Like any other member of the Russian Security Council, his role is give the impression that there is a collective discussion when it is more likely that the Russian leader has already made up his mind.

A former bodyguard to the president, he now heads Russia’s National Guard, Rosgvardia, formed by President Putin just six years ago as a kind of personal army in the style of a praetorian guard similar to the Roman Empire.

By choosing his own personal security guard to lead it, he ensured their loyalty, and Viktor Zolotov has increased their number to 400,000.

Vera Mironova believes that the original Russian plan was to complete the invasion in a matter of daysand when the army seemed to be failing, the Russian National Guard took the lead.

The problem is that the leader of the National Guard he has no military trainingand since their force has no tanks, they have also been vulnerable to attack.

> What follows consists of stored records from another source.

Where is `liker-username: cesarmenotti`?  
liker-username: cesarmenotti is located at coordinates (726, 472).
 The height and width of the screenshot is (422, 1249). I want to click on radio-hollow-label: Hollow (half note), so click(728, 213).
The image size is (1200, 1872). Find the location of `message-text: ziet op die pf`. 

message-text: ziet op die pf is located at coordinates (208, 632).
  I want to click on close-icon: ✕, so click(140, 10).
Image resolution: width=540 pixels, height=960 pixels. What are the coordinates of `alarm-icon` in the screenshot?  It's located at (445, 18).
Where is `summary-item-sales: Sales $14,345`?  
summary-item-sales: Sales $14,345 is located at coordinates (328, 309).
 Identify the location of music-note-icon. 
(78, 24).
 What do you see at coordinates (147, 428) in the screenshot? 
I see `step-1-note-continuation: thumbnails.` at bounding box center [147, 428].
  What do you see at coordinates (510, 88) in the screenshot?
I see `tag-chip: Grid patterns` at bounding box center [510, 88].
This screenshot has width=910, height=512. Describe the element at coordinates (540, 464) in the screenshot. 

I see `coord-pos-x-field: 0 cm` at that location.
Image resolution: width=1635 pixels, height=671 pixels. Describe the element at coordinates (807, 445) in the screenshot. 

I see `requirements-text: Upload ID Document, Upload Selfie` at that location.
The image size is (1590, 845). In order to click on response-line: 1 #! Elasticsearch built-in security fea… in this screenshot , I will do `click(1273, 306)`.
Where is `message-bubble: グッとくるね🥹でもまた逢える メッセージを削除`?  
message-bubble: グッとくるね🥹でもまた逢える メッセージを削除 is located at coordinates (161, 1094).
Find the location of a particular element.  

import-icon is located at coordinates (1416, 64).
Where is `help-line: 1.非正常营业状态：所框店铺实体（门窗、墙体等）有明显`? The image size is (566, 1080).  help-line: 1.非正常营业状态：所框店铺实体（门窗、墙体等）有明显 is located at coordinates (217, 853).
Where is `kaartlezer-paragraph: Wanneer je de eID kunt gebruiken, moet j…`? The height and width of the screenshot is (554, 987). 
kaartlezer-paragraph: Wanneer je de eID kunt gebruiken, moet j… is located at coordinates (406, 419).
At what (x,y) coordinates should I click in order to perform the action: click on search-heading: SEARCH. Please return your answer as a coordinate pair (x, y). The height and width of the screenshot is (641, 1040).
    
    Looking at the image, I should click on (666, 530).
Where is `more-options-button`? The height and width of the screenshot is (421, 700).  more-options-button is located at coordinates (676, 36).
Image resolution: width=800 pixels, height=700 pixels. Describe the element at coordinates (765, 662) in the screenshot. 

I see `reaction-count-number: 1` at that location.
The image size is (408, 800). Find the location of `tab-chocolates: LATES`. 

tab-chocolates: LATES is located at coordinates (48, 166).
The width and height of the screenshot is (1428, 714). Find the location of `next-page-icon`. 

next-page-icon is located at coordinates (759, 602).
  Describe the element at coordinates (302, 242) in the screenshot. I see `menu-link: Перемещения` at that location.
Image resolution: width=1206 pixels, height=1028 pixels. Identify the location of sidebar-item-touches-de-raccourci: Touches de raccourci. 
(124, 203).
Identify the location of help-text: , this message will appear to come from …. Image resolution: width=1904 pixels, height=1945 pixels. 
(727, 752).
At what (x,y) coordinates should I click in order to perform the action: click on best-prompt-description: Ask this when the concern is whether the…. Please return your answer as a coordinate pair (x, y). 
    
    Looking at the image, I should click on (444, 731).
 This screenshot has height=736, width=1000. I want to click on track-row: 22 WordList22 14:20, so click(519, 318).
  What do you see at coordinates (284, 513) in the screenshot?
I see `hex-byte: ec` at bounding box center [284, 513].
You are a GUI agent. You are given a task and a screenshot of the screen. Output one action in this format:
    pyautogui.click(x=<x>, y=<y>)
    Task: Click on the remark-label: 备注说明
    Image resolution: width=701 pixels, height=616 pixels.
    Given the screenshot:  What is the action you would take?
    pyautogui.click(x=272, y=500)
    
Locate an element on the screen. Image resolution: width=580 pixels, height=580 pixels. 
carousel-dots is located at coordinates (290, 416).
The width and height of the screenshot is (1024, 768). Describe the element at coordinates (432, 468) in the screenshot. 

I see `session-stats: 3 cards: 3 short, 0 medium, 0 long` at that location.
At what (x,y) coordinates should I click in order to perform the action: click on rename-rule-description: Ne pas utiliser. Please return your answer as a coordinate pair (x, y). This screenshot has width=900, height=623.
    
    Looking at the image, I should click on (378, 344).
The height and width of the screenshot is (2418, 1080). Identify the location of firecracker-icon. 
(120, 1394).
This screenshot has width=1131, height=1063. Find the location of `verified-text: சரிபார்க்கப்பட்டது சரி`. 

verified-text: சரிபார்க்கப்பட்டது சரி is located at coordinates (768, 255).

Who else does Putin listen to?

The first Minister Mikhail Mishustin has the unenviable task of rescuing the economy, but has little to say about the war.

The Mayor of Moscow, Sergei Sobyaninand the head of the state oil giant Rosneft, Igor Sechinare also close to the president, according to political analyst Yevgeny Minchenko.

The billionaire brothers Boris and Arkady Rottenberg, who were childhood friends of the president, have also been close confidants for a long time. In 2020, the magazine Forbes he named them “the richest family in Russia”.